# [Trecho do documento]
○ ○ ○ ○ ○ ○ ○

E continua enfática: "O planejamento nesta área é condição indispensável para o Brasil avançar nos níveis de cobertura e na qualidade dos serviços prestados à população brasileira. Saneamento básico representa mais saúde, qualidade de vida e cidadania", acrescenta a ministra.
|
Parceria ideal
Gleisi Hoffmann fez questão de deixar claro que o Plansab é um plano coordenado pelo Ministério das Cidades e que sempre contou com o apoio incondicional do ministro Aguinaldo Ribeiro para que um sonho se tornasse realidade: "Não posso falar sobre o futuro de colegas e amigos, mas pelo que sei o ministro Aguinaldo também irá deixar o governo Dilma Rousseff até abril. É uma pena, pois ele estava perfeitamente entrosado com o Plansab. É necessário não perder o foco em um dos programas sociais mais importantes da presidenta Dilma", afirma Gleisi.
Quando fala do novo plano de saneamento, a ministra faz questão de citar um estudo feito pela Organização Mundial de Saúde: "Se considerarmos o levantamento da Organização Mundial de Saúde (OMS), para cada R$ 1,00 investido em saneamento, são gerados R$ 4,00 de economia na saúde. E para cada R$ 1 milhão investidos em obras de esgotamento sanitário, são gerados 30 empregos diretos e 20 indiretos, além dos empregos permanentes quando o sistema entrar em operação. Com um investimento médio de R$ 30 bilhões por ano, calcula-se que será gerado potencialmente quase 1,5 milhão de novos empregos no mesmo período’’, garante.
Gleisi diz que o empenho da presidenta Dilma Rousseff sempre foi essencial para que o Plansab saísse do papel e ganhasse contornos reais: "A presidenta Dilma Rousseff sempre esteve vivamente empenhada em enfrentar a questão de saneamento – sobretudo a de esgoto, para universalizar esses serviços até 2030. Essas propostas, feitas em conjunto com a Caixa Econômica Federal e com a Abdib (Associação Brasileira da Infraestrutura e Indústrias de Base), têm o propósito de mobilizar empresas públicas estaduais e capital privado nesse sentido", explica.

○ ○ ○ ○ ○ ○ ○

Entradas do conjunto de dados
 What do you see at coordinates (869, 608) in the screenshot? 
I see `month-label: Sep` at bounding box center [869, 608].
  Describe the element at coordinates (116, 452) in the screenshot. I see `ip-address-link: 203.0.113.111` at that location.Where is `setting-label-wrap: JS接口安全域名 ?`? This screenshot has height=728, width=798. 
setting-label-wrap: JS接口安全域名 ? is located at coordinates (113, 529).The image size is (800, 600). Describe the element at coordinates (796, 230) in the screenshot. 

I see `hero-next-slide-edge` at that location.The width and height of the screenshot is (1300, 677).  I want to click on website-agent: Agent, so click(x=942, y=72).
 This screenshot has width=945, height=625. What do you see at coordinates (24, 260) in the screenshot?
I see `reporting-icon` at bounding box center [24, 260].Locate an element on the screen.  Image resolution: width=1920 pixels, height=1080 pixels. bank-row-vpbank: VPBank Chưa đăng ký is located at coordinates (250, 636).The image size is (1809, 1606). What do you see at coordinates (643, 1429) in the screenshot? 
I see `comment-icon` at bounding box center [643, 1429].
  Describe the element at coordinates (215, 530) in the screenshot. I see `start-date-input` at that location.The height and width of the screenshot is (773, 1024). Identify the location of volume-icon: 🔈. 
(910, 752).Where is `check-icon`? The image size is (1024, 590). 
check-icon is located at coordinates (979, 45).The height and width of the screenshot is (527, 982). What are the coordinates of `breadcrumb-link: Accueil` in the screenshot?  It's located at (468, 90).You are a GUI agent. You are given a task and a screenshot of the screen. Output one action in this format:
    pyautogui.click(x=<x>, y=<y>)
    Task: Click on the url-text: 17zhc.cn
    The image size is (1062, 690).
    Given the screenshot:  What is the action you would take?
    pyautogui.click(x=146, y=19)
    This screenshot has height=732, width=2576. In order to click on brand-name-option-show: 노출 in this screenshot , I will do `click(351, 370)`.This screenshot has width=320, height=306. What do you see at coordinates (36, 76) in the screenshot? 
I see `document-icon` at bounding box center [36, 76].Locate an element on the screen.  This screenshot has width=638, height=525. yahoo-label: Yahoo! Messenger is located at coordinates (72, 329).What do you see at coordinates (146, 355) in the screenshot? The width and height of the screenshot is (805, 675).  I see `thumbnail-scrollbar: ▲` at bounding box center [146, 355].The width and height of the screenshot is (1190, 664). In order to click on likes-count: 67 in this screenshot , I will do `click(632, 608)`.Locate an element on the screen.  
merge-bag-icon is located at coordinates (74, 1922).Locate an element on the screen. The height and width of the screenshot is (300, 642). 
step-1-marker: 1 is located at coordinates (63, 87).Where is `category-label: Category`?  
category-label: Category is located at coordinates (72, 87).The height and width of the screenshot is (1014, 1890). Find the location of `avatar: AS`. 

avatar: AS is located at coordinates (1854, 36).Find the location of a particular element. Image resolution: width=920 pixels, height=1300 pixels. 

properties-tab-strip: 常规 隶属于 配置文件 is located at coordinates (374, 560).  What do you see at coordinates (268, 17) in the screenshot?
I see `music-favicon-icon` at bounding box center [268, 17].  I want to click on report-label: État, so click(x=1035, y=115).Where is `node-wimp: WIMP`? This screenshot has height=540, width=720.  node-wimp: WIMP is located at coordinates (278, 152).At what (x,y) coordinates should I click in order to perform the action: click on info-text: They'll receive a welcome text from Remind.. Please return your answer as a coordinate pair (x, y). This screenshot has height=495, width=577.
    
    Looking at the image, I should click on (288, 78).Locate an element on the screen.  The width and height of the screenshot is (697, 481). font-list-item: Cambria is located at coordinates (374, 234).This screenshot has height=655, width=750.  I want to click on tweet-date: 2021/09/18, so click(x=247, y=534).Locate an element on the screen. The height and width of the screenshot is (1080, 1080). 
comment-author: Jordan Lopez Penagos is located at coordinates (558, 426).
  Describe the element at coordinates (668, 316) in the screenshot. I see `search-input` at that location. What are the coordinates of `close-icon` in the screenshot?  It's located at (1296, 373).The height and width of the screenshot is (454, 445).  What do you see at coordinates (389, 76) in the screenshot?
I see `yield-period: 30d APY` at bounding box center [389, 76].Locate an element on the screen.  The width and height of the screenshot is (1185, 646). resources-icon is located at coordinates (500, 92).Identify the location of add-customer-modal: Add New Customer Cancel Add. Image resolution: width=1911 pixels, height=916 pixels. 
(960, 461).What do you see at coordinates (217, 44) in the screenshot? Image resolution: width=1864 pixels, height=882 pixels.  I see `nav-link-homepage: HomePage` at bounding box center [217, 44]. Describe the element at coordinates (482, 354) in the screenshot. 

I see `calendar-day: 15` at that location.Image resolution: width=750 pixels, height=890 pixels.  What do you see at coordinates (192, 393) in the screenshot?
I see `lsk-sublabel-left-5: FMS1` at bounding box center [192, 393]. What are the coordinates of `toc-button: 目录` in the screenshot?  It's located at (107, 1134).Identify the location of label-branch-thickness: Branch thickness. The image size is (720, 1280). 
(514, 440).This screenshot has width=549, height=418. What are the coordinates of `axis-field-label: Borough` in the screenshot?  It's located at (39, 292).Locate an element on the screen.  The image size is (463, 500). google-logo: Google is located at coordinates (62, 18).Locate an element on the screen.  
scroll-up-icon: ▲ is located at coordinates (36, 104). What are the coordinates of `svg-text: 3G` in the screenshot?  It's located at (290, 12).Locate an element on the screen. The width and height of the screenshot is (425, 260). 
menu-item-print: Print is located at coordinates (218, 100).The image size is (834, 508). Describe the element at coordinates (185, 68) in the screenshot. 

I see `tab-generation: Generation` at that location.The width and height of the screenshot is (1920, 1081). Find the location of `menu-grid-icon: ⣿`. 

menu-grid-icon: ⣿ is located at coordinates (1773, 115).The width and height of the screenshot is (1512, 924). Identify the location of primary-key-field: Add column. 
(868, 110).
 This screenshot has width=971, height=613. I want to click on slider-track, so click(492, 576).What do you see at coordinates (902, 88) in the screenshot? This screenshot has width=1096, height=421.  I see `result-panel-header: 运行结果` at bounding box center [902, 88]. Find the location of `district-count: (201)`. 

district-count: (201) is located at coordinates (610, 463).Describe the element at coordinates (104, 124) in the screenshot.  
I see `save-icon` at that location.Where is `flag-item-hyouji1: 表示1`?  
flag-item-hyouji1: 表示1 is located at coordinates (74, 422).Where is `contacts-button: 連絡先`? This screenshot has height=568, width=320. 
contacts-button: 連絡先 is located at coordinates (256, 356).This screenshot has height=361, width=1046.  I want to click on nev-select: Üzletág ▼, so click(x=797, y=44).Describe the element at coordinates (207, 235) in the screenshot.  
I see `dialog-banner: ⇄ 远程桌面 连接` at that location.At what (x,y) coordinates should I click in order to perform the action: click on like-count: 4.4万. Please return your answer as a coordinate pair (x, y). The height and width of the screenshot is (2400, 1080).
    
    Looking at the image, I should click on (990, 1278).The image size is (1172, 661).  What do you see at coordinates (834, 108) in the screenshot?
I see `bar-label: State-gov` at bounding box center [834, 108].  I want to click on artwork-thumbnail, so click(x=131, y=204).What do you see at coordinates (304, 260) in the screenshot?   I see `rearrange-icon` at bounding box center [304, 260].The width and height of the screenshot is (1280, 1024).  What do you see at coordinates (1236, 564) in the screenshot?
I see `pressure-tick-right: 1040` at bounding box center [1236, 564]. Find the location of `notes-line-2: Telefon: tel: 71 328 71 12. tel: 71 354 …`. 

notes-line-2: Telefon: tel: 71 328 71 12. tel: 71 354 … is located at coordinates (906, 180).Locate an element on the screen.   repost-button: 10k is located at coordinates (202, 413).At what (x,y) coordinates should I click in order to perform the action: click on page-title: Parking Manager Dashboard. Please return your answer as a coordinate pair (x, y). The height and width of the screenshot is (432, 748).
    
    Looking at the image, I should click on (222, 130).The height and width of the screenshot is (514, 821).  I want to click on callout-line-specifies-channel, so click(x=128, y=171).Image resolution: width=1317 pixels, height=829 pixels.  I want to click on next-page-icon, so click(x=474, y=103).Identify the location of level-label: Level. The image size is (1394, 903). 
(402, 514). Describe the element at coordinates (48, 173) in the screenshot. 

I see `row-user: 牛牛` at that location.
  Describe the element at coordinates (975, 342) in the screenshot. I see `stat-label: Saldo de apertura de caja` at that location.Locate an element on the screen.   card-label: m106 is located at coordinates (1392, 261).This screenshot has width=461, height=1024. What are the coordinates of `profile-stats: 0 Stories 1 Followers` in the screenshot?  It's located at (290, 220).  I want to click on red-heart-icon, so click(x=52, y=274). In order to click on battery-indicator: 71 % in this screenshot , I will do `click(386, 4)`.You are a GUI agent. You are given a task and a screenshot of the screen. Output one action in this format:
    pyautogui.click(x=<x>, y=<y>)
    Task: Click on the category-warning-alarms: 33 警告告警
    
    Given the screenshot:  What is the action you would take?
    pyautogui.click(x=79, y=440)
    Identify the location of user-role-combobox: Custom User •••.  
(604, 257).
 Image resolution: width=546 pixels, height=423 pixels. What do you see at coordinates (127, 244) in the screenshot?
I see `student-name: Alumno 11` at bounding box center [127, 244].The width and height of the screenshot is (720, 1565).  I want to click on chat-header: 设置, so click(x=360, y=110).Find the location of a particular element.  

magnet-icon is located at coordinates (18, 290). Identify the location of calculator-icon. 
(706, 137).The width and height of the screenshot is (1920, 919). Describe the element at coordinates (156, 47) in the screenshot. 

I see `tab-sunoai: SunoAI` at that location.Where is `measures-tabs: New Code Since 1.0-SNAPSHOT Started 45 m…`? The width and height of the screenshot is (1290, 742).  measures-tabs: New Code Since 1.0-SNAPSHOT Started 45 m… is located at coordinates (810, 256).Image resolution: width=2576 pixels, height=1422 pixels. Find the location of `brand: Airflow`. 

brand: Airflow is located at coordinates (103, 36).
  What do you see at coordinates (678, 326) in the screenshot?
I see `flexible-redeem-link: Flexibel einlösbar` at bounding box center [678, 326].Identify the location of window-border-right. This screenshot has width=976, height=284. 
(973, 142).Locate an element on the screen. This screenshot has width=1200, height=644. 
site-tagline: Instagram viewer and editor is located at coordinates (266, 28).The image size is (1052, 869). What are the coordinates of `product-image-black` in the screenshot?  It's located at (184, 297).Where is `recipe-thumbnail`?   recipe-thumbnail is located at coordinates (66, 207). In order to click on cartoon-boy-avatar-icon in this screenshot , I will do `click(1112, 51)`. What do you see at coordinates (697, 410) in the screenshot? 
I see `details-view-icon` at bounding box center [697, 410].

○ ○ ○ ○ ○ ○ ○

# [Ordem de serviço 1]
Responda com base no texto sobre o Plansab:
(a) Segundo o levantamento da OMS citado pela ministra, quanto se economiza em saúde para cada R$ 1,00 investido em saneamento?
(b) Até que ano a presidenta Dilma Rousseff pretende universalizar os serviços de saneamento?
(c) Qual ministério coordena o Plansab?
# [Ordem de serviço 2]
Por favor, dê continuidade ao texto sobre o Plansab a partir da última frase apresentada.

# [Resultado do exercício 1]
(a) R$ 4,00.
(b) Até 2030.
(c) O Ministério das Cidades.

# [Resultado do exercício 2]
A ministra salientou que as conversas com os empresários do setor industrial seguem aceleradas e que o projeto de parcerias público-privadas são a única forma de fazer com que o Plansab decole de uma vez e tenha um vôo de cruzeiro tranquilo: "A universalização é o sonho de todo o cidadão de ter água na sua porta, esgoto tratado, com os resíduos sólidos coletados e tratados adequadamente. As metas do Plano Nacional de Saneamento, Plansab, são ambiciosas mas a decisão política do governo permite que esse sonho esteja cada vez mais perto de se tornar uma realidade", fala Gleisi.
De acordo com a última Pesquisa Nacional por Amostra de Domicílios (PNAD 2012), divulgada pelo IBGE (Instituto Brasileiro de Geografia e Estatística), o Brasil possui 62,8 milhões de domicílios. Deste total, apenas 57,1% tem acesso a rede de esgoto, dado que demonstra o grande desafio que os governos têm de enfrentar e que devem ser uma prioridade.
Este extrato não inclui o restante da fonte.